* **PROBLEM REQUIREMENTS**:
Extend the text on coffee and weight loss past its final sentence.

Last week, I showed you how to use coffee to supercharge your power nap. Well, this week I have another cool trick that involves coffee.
We’ve known seemingly forever that coffee can help with weight loss. It revs up your metabolism and decreases your sense of hunger.
Plus, just last year, one study found that coffee actually helps your body burn fat. It does so by stimulating brown adipose tissue (“brown fat”). This is the type of fat in your body that burns calories.
But there’s a right way and a wrong way to use coffee for weight loss.
The first thing you need to do is drink it at the right time. Since coffee is an appetite suppressant, drink it 30-60 minutes before a meal. It helps reduce your hunger, allowing you to eat less. And, yes, it really does work. I’ll show you the proof in a second.
The second thing you need to do is drink the right type of coffee. To find out what the best type is, researchers performed an interesting study. They took a group of overweight people and gave them one of four drinks. These drinks were either pure caffeine in water, caffeinated coffee, decaffeinated coffee, or plain water.
The researchers had the people try each of the drinks on different occasions. Then, after the people were done with the drink, the researchers measured their perceived sense of hunger and fullness.
The researchers also measured the hormone that the body makes in response to eating. This hormone is peptide YY (PYY). PYY is a hormone that tells the body that it’s had enough food. It basically turns off your appetite. What the researchers found was surprising.

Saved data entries

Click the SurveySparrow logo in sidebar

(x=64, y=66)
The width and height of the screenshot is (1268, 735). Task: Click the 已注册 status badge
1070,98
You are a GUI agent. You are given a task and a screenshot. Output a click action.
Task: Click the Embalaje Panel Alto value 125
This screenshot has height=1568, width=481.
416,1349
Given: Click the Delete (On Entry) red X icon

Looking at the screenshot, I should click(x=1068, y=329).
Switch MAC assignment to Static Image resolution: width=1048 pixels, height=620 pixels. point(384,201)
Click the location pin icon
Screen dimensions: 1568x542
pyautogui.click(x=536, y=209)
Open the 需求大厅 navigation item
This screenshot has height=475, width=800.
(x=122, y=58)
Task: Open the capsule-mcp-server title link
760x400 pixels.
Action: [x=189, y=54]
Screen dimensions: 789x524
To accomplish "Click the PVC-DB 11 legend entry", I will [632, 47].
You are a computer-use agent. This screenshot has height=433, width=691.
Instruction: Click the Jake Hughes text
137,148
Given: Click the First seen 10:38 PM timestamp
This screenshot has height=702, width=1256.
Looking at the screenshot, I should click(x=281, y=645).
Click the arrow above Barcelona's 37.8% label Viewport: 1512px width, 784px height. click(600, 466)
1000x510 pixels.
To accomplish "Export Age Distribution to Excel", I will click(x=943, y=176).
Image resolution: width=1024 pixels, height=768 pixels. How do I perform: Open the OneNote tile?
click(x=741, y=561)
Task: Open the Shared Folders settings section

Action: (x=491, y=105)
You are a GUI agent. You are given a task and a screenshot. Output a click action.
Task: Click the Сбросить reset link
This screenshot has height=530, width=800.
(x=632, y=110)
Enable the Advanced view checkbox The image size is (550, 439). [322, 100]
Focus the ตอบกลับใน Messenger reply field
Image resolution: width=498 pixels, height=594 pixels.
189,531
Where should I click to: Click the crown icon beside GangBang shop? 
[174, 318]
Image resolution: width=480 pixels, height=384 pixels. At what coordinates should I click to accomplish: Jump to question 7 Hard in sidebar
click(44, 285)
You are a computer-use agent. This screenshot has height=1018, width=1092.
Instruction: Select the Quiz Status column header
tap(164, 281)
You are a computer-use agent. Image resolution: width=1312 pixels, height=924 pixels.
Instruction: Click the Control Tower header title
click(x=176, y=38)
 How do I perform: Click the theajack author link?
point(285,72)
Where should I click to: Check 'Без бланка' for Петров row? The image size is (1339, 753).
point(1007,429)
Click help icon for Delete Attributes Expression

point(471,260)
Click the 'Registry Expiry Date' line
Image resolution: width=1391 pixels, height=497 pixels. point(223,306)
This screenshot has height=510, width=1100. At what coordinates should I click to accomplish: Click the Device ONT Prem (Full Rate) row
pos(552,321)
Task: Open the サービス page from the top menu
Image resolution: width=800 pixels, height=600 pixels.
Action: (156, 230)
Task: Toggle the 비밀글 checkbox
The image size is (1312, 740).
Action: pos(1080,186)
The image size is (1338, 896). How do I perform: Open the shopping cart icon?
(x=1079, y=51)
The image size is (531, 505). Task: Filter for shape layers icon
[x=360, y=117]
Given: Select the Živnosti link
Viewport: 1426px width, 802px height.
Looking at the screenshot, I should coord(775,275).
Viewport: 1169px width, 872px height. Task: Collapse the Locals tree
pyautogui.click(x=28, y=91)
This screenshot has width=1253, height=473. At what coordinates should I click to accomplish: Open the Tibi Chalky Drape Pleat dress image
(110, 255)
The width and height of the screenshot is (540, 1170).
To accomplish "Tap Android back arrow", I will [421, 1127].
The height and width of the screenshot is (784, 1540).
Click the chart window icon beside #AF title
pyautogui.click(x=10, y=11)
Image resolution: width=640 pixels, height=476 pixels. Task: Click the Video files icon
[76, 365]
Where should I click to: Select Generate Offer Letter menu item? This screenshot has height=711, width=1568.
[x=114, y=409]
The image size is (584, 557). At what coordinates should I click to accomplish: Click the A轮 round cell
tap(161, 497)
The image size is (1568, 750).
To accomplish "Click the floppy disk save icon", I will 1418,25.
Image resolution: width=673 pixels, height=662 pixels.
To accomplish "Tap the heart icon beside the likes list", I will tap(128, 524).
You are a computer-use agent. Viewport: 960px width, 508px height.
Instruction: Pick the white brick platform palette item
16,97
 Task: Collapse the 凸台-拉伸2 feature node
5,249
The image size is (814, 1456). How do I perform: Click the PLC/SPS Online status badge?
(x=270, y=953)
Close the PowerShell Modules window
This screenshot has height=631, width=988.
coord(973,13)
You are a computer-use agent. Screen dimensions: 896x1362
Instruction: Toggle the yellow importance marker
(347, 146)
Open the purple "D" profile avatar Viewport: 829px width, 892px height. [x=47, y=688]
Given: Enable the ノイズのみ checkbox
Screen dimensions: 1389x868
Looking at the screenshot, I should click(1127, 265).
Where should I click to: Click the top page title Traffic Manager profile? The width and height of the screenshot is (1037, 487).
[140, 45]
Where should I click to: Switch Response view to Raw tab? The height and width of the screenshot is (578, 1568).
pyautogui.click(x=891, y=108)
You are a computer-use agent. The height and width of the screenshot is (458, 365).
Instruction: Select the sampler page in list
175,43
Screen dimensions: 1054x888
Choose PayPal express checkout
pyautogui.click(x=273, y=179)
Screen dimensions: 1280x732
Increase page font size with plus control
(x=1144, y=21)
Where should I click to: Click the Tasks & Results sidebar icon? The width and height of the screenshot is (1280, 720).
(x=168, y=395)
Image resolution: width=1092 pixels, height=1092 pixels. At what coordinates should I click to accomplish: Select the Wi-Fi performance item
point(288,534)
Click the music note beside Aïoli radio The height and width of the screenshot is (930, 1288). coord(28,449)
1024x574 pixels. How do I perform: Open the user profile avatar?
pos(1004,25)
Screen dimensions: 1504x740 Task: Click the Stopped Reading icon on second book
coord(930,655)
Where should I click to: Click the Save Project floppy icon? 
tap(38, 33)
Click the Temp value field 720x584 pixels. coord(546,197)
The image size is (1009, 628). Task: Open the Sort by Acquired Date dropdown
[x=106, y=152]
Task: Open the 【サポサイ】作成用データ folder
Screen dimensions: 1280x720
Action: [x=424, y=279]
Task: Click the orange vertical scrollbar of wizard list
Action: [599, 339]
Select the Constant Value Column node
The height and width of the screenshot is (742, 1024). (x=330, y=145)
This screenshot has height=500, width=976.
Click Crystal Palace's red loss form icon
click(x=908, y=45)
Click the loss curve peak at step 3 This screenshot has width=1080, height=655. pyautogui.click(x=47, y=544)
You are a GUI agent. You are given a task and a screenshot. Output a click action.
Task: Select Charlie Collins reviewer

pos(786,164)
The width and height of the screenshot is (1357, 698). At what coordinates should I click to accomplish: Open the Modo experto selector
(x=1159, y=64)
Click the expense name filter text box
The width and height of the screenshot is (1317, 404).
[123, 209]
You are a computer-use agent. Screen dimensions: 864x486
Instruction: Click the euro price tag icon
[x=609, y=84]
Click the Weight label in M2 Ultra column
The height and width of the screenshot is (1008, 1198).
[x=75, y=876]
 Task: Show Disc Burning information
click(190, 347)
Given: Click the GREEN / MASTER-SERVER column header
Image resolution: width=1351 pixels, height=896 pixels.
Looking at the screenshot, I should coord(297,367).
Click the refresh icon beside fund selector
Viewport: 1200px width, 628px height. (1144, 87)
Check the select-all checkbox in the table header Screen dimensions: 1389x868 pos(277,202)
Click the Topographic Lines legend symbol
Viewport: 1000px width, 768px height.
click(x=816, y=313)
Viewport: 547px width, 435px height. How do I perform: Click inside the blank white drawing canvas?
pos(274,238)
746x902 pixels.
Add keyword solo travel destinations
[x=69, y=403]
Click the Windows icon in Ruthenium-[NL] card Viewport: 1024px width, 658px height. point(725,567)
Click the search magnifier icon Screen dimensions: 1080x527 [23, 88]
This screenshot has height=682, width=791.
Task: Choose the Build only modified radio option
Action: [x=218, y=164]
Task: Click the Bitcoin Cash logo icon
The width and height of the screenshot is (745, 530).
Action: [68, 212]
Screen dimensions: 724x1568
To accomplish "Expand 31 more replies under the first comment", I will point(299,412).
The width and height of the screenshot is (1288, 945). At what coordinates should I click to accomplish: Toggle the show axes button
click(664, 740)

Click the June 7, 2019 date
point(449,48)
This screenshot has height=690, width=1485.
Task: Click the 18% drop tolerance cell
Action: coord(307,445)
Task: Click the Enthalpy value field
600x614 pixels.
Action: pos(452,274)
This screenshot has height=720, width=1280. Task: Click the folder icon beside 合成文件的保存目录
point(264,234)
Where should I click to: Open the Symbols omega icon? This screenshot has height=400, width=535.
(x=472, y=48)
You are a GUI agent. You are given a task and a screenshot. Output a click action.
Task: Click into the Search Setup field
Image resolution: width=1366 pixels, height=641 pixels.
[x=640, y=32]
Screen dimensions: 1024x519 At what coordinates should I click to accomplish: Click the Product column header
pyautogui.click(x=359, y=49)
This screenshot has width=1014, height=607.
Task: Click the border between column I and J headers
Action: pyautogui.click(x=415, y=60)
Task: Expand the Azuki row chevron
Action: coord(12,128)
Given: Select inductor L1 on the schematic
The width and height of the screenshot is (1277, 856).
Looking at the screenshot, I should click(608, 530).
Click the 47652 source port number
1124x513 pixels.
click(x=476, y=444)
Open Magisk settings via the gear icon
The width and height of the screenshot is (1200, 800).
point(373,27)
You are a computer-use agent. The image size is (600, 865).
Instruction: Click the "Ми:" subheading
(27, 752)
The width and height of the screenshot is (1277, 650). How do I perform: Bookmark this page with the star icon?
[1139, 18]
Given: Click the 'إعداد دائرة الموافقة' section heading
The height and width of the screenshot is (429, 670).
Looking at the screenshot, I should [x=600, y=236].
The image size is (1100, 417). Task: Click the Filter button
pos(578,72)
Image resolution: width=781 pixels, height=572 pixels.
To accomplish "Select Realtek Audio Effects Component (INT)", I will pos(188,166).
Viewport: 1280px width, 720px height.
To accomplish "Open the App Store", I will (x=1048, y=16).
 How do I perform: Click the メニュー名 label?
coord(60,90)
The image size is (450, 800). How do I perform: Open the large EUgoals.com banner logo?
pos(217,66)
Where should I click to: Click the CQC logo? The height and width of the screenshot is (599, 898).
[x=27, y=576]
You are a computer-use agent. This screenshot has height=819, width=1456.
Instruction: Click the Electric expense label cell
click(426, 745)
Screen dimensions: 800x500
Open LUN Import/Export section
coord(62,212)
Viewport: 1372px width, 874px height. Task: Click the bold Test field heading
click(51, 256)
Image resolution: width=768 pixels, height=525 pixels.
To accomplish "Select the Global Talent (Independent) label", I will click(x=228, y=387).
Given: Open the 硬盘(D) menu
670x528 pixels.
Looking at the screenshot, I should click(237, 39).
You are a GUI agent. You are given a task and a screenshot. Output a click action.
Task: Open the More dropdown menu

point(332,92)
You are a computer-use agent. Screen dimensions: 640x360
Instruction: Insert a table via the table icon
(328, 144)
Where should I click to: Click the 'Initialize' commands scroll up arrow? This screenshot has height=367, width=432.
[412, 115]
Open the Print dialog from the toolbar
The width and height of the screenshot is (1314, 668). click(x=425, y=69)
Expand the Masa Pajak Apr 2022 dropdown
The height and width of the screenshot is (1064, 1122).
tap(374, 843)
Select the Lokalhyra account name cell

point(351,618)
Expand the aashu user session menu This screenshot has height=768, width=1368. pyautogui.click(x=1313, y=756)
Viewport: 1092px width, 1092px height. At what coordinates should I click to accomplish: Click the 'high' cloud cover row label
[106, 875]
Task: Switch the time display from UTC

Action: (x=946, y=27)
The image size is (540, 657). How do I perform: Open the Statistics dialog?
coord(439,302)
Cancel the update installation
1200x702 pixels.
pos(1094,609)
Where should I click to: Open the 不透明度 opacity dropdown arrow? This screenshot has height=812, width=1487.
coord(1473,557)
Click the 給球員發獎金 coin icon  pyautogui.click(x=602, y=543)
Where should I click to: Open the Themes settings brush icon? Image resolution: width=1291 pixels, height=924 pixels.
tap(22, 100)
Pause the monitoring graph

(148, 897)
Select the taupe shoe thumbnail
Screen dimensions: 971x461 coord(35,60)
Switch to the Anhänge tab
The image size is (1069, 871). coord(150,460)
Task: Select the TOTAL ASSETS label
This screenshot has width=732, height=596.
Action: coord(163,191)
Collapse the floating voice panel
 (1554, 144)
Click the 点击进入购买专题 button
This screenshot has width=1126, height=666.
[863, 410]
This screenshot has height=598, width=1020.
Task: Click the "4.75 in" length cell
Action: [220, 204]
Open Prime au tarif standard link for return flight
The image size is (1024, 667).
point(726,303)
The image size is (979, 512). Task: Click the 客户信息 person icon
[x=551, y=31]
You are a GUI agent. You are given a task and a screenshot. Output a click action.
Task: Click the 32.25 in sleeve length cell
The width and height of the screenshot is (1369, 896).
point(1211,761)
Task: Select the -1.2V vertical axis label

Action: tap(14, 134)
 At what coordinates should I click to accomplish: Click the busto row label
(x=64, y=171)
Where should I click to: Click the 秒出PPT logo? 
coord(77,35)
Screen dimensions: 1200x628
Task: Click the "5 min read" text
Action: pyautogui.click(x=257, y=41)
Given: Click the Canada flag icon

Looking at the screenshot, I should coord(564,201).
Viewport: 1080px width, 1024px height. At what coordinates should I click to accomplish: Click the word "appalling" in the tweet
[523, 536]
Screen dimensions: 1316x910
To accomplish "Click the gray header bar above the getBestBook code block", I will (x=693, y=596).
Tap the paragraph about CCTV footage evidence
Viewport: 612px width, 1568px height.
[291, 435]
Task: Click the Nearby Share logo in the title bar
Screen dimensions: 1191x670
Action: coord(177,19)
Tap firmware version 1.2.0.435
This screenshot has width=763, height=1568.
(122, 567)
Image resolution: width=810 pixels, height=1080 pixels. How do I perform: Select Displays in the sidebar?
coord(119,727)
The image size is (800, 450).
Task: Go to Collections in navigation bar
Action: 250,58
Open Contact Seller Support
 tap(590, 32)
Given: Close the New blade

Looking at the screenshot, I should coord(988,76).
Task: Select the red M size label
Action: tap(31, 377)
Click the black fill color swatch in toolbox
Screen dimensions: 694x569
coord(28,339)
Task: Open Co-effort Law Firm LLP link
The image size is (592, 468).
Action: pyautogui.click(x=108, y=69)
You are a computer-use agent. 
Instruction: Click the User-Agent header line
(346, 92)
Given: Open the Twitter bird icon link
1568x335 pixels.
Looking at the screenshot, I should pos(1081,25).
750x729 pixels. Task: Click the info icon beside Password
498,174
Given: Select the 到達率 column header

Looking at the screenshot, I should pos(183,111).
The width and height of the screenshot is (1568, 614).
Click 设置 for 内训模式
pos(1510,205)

* **RESULT FOR THIS TASK**:
The plain water and the caffeine in water had no effects on either hunger or PYY levels. This showed that caffeine by itself doesn’t work (and why you shouldn’t use energy drinks to lose weight).
The caffeinated coffee was different. The people who drank it had a decrease in their appetites and an increase in PYY as expected. But here’s the surprise.
The most effective drink turned out to be the decaffeinated coffee. It resulted in the highest levels of PYY and the most significant decrease in appetite. The levels of PYY stayed elevated for 90 minutes after drinking the decaffeinated coffee.
That means it’s the coffee that helps you lose weight – not the caffeine. And taking the caffeine out actually makes the coffee more effective.
This is great news for people who are sensitive to caffeine. You can still get all the weight-loss benefits of coffee without any of the negative side effects.
It’s also great news for anyone who has trouble curbing their appetite. It might be because the body does not produce PYY as well as it should.
If you’re in that group, you might find that taking a cup of decaffeinated coffee about 30-60 minutes before you eat is just what you need to lose weight.
One final note: Years ago, there were warnings about decaffeinated coffee. When they first began removing the caffeine from the beans, some of the methods they used posed some health risks. But today’s decaffeination processes don’t pose the same risks as earlier methods of caffeine-stripping. I personally prefer the Swiss Water Process.
But it’s more important to use organic coffee than to worry about the processing method. Non-organic coffee is loaded with pesticides. And those are worse for you than any of the processing methods.